> _WORK REQUIRED_: Once every line containing "will" has been counted, report the total for the data and nothing else.

> _DATASET EXTRACT_:
►

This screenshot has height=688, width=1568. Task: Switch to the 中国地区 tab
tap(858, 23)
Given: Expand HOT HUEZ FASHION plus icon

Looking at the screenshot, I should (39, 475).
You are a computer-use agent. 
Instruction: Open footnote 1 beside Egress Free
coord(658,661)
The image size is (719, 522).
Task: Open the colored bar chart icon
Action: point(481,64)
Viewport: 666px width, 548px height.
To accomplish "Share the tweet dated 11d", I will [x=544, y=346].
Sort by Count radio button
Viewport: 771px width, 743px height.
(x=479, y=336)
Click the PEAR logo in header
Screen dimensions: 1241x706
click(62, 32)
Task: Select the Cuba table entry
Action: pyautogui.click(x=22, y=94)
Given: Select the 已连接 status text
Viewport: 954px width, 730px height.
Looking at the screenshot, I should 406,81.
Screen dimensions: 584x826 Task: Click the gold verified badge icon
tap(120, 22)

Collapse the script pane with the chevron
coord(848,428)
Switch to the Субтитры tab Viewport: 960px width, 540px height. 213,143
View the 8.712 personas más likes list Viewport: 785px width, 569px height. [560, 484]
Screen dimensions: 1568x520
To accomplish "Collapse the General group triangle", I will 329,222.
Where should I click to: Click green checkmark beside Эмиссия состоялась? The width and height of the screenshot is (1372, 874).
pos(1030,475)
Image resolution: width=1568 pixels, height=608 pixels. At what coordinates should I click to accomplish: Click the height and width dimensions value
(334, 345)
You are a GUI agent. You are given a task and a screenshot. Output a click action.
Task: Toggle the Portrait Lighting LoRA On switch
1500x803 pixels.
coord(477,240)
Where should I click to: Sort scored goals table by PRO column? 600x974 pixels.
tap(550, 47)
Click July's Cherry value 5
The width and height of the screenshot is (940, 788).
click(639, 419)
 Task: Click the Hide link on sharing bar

◄

> _TASK RESPONSE_: 2